Faisant suite aux auditions publiques tendues, consacrées à la pression des importations de tubes et accessoires en matières plastiques et alimentaires les 25 et 26 mars à la Maison des Produits aux 67Ha, il est difficile pour l’Autorité nationale des mesures correctives commerciales (ANMCC), de faire un arbitrage délicat entre libre échange et protectionnisme.
Les importations de tubes et accessoires en matières plastiques et alimentaires, n’ont cessé de progresser au cours des 5 dernières années, atteignant environ 4.000 tonnes en 2024. Par contre, la branche de production nationale peine à optimiser l’utilisation de ses capacités, sous la pression croissante des produits importés. Entre protection de l’industrie nationale, respect des engagements internationaux et préservation du pouvoir d’achat, l’équation s’annonce complexe. Au-delà des procédures et des données chiffrées, c’est l’avenir de plusieurs filières stratégiques qui se joue entre les mains de l’ANMCC.
Toutes les parties disposent jusqu’au 10 avril 2026 pour soumettre leurs observations écrites, avant une décision finale très attendue.

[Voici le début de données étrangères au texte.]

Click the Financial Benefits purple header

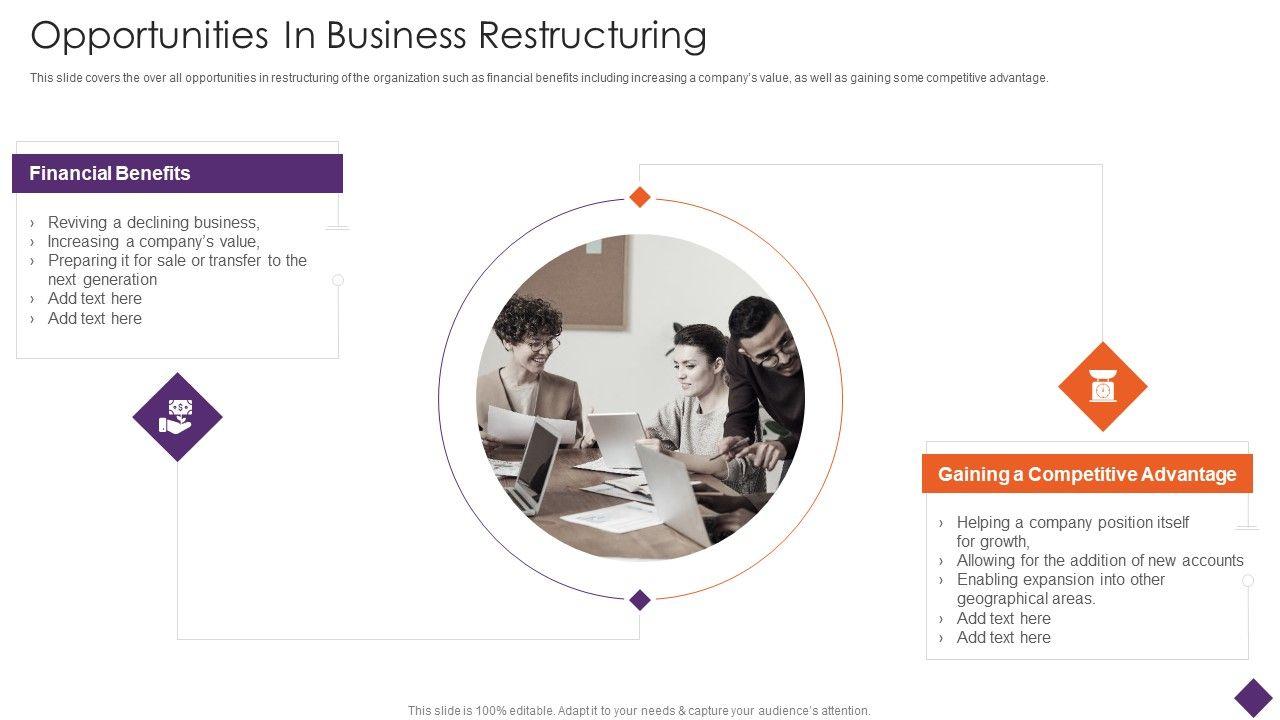[177, 173]
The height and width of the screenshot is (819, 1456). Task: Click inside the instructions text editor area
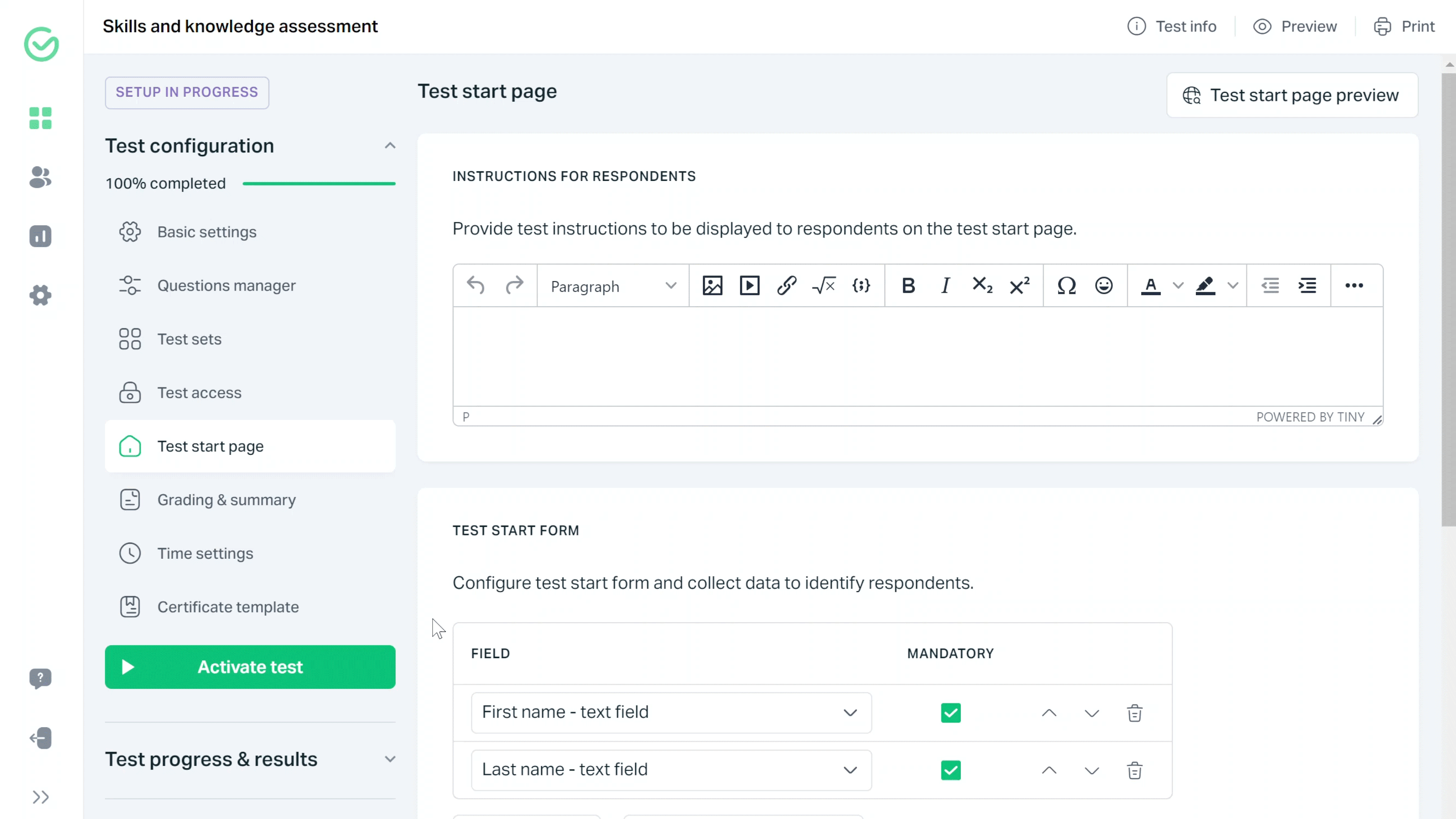pyautogui.click(x=917, y=356)
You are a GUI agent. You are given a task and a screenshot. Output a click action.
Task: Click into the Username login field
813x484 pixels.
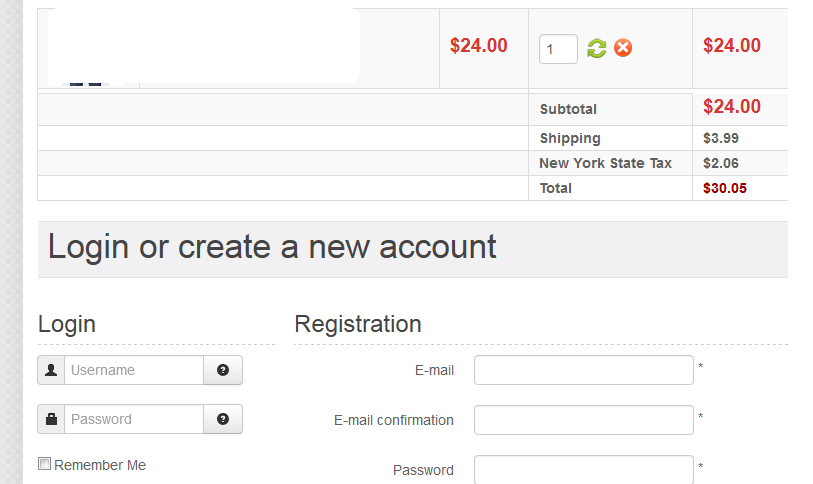[134, 370]
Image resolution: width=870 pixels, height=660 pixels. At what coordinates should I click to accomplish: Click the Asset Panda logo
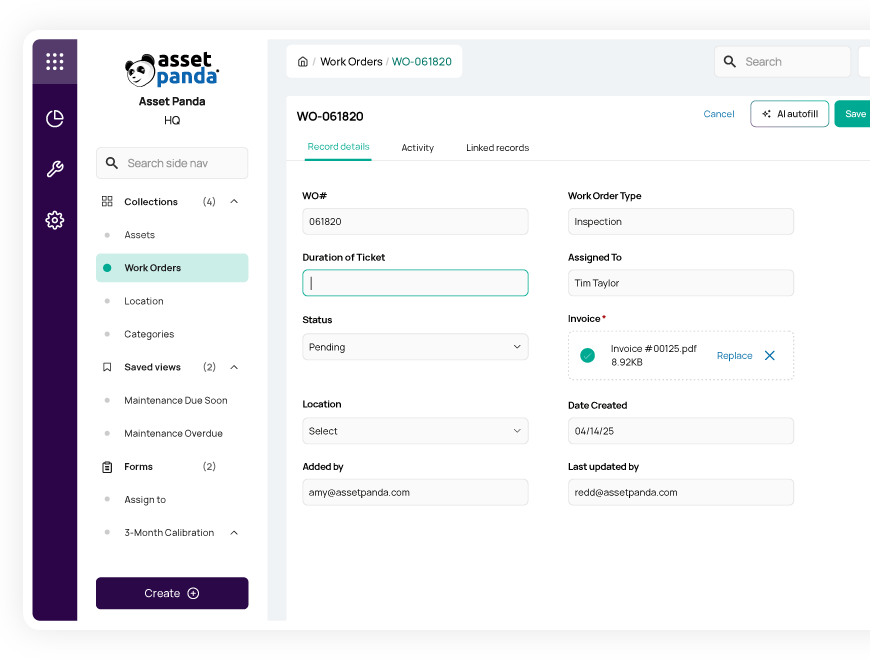click(x=172, y=70)
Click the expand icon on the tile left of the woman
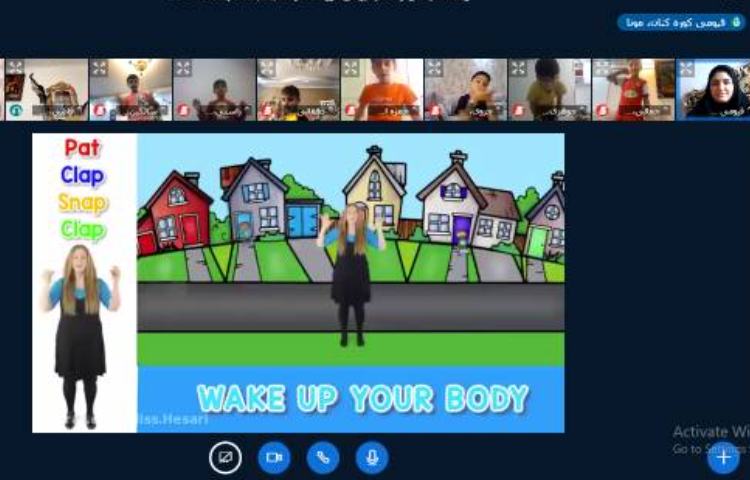This screenshot has width=750, height=480. tap(603, 68)
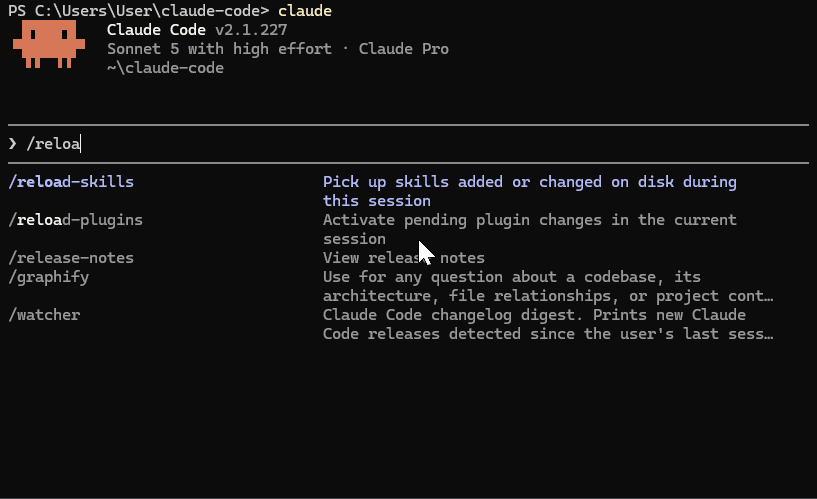This screenshot has width=817, height=499.
Task: Click the 'Use for any question' description
Action: pos(548,286)
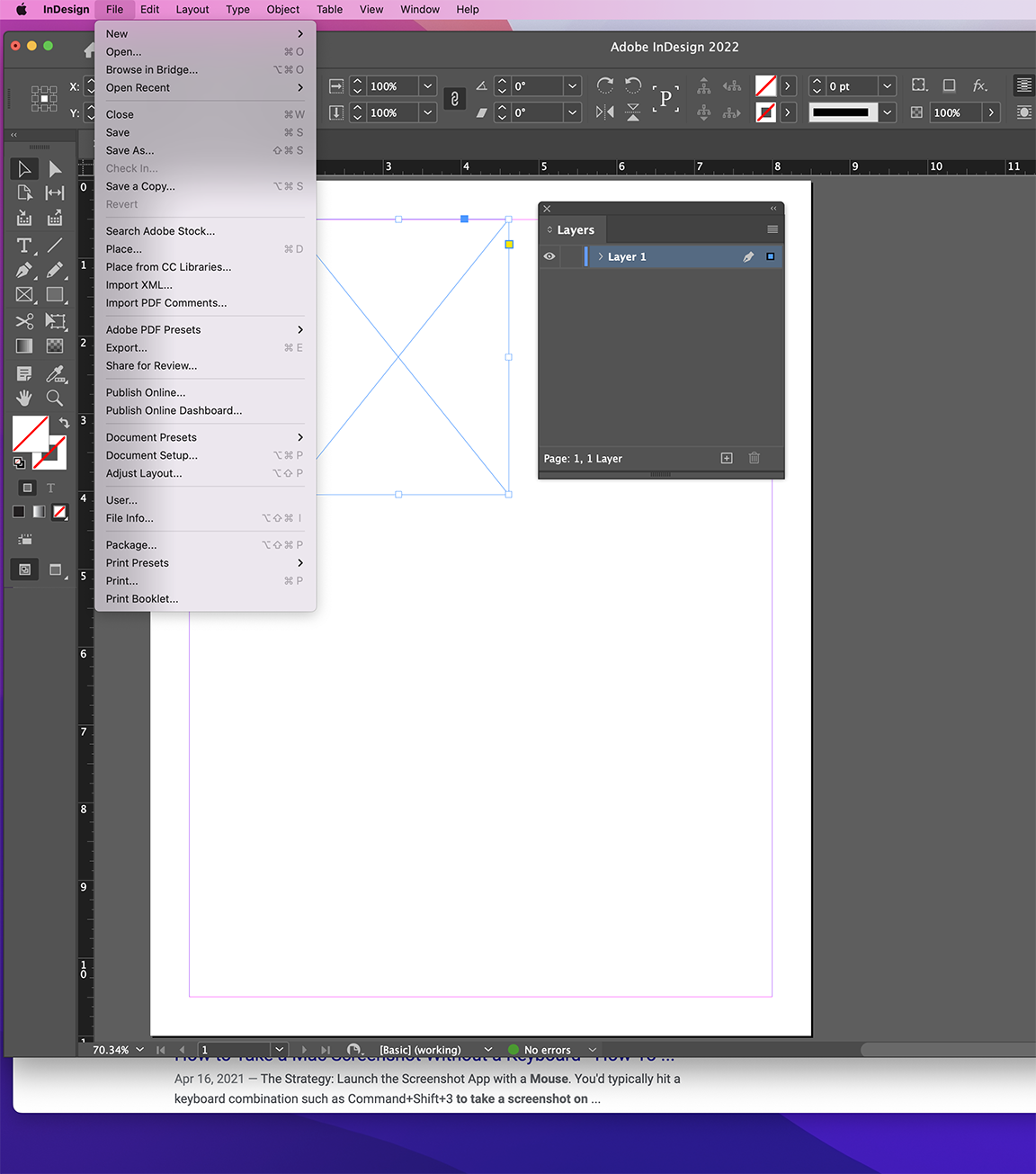Pick the Free Transform tool
The image size is (1036, 1174).
pos(55,321)
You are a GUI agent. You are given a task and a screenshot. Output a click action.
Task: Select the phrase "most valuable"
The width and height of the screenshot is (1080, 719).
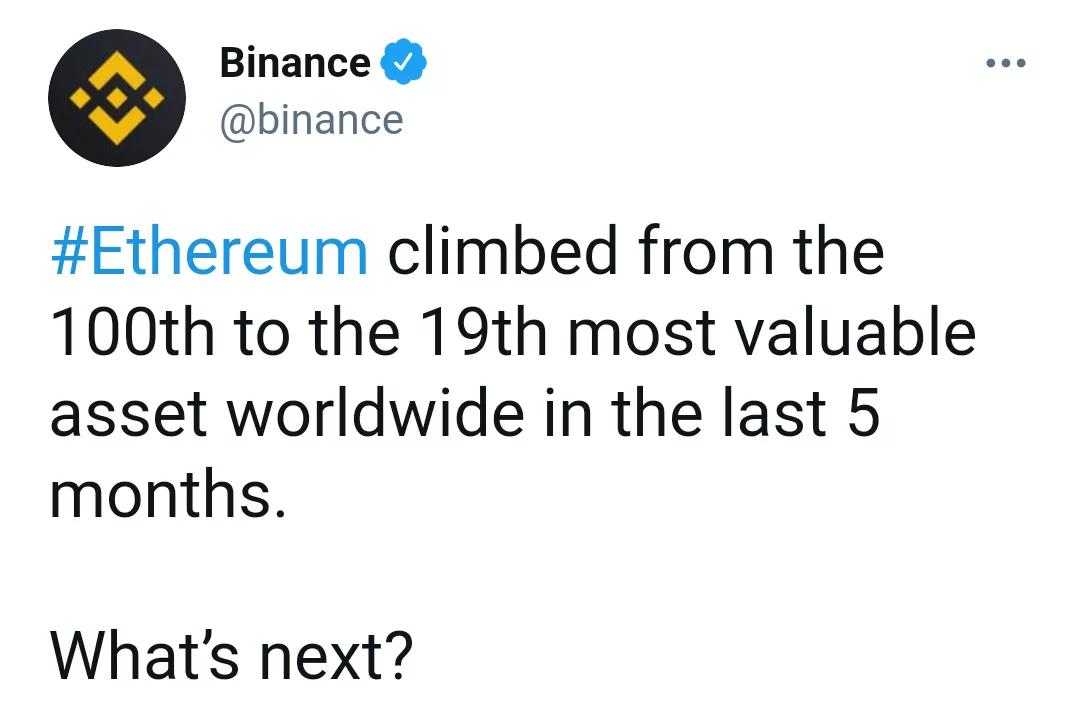point(771,333)
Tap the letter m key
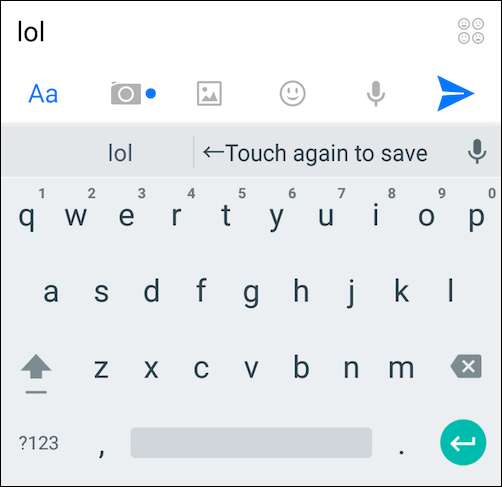 (x=401, y=368)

Libre-échange et protectionnisme
Concernant les produits en plastiques tels que tubes, tuyaux et divers accessoires, les échanges lors des auditions du 25 mars, ont été tendus. Si les producteurs locaux tels SMTP et Plascom ont dénoncé une concurrence déloyale et ont fait appel à des mesures de sauvegarde urgentes, le gouvernement mauricien a contesté certains aspects de la procédure, soulevant des préoccupations quant au respect des règles du commerce international.
De son côté, la Chambre de Commerce met en garde contre les effets collatéraux d’éventuelles restrictions, notamment sur l’emploi. Même au sein des institutions publiques, les positions divergent. Entre impératifs industriels, contraintes énergétiques liées à la Jirama et considérations économiques, les parties prenantes ne parviennent pas à atteindre un consensus.
Les auditions du 26 mars concernant les produits alimentaires, notamment les pâtisseries sèches et les céréales pour petit déjeuner, ont également été sous tension. Les producteurs locaux à savoir JB, Unibisc, Socobis et Nutrifood ont tiré la sonnette d’alarme face à une hausse alarmante des importations, en pointant du doigt les importateurs. De leurs côtés, ces derniers incluant SICM, Eximco et OIN rejettent ces accusations spécifiant que leurs produits ciblent des segments de marché distincts et ne concurrencent pas directement la production locale.
De ce fait, ils ont plaidé pour une approche plus nuancée, fondée sur des mécanismes de taxation différenciés. L’association pour la défense des consommateurs a quant à elle appelé à se recentrer sur l’essentiel, à savoir la santé publique, l’accessibilité des produits et le développement d’une industrie locale durable.